Cari açığın yüksek olduğu, yani dışarıya dövizle borçlanma miktarının fazla olduğu ülkelerde döviz kurundaki artış tehlikeli sonuçları tetikleyebilir. Daha özele inip Türkiye ekonomisi incelendiğinde ise durumun bundan biraz daha farklı olduğunu görüyoruz. En büyük ithalat kalemlerinden olan enerji ve petrol alımındaki birim fiyat düşüşünün etkisi dolardaki yükselişe baskın geldi ve sonuç olarak 2014 yılı cari açığında azalma görüldü. Bu konuda daha ayrıntılı bilgi için “Bir Yıl Daha Büyüdük: 2014 Büyüme Verileri” yazısını okuyabilirsiniz. Bununla birlikte özel sektörün dövizle olan borçlanmasındaki artış ithalat ve aynı zamanda ihracat rakamlarını da düşürdü. Kısa vadede cari açık üzerinde olumlu etkisini görebileceğimiz bu değişimin uzun vadede etkileri ise aynı şekilde yapıcı değil. Çünkü büyümekte olan ekonomilerde ihracat ve ithalat hacimlerinin büyümesi beklenir. Dolar kurundaki artış bu büyümenin önünde engelleyici bir faktör olarak bulunuyor.
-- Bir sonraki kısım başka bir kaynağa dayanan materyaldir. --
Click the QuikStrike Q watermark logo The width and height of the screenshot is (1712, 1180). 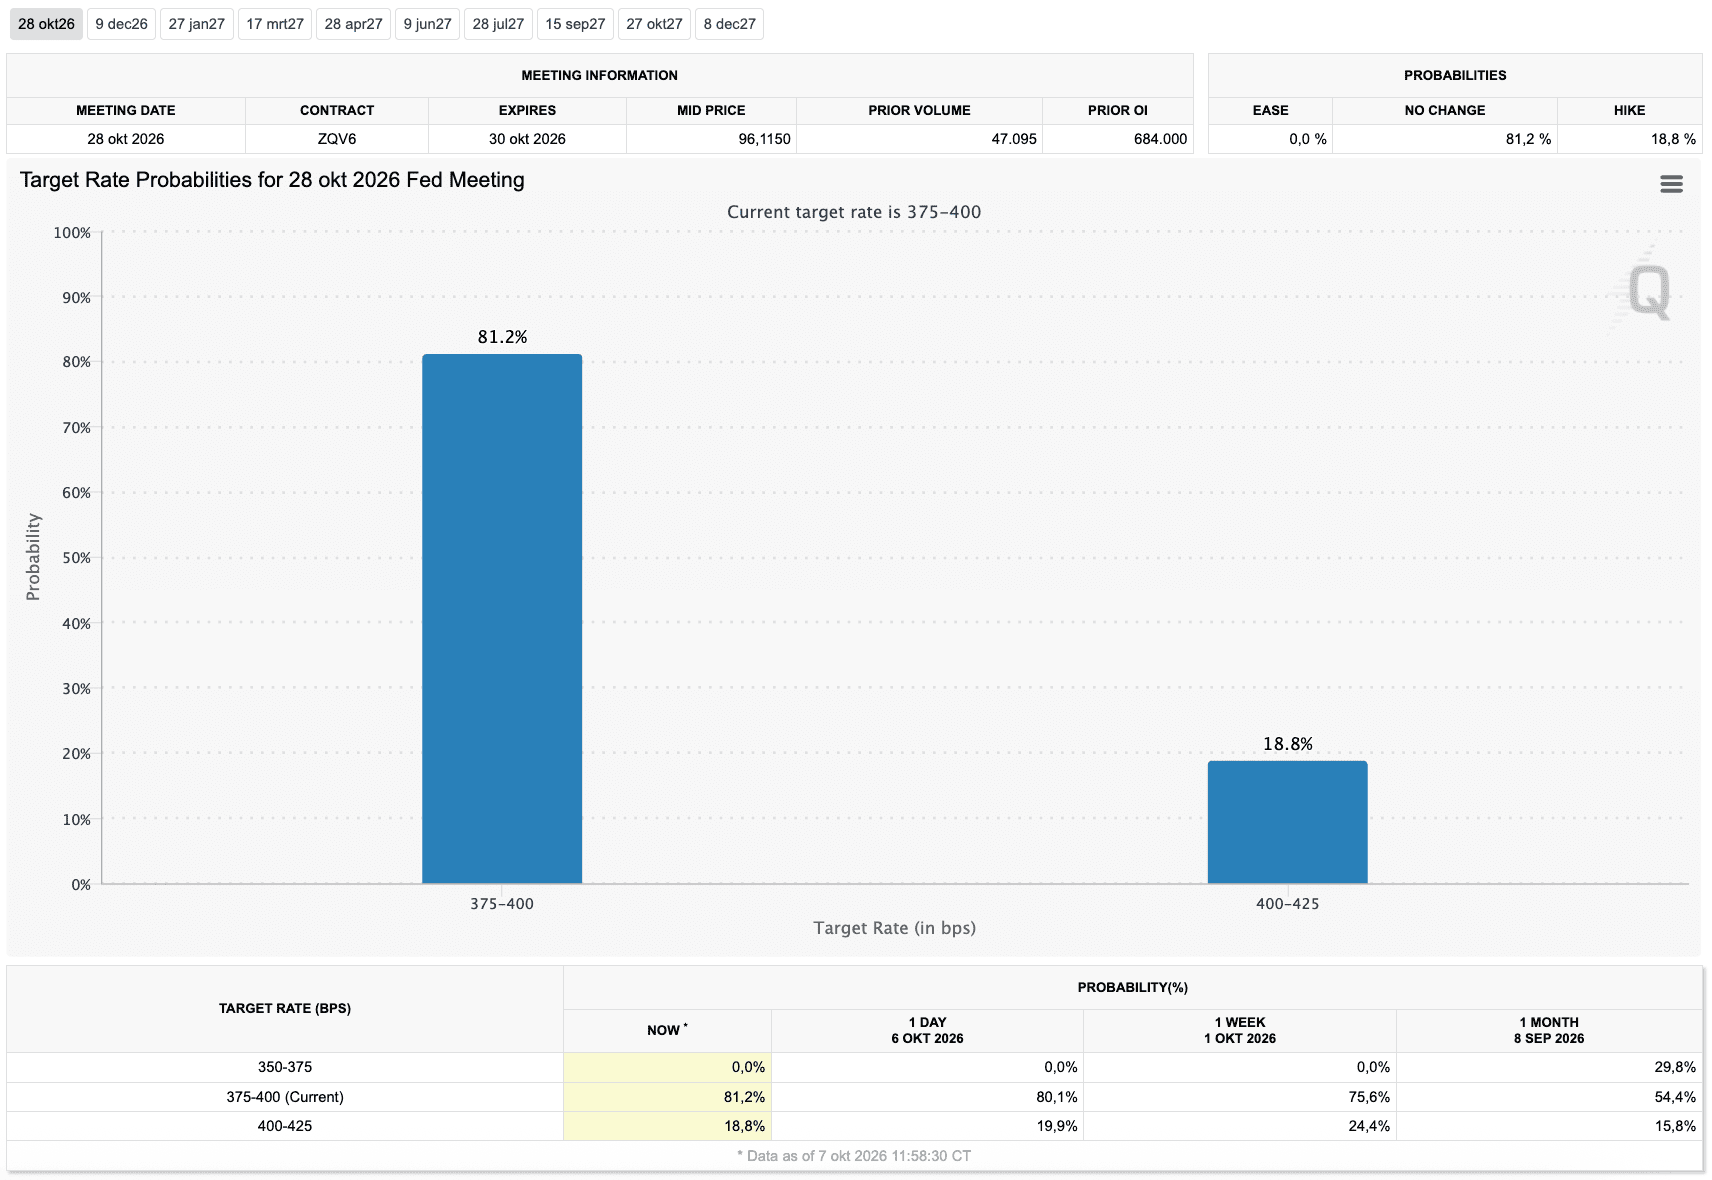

Merkez Bankası’nın dolar üzerindeki etkisinin sınırlı olduğu bu süreçte izlenen ekonomik politika ise şu şekilde; dolar kurundaki artışın önüne geçmek yerine düşük faiz politikasıyla uzun vadede üretim artırımını destekleyici bir politika baskısı kuruluyor. Geçtiğimiz aylarda yaşanan “faiz” tartışmaları, Merkez Bankası üzerindeki baskının somut bir örneği olarak karşımıza çıkıyor.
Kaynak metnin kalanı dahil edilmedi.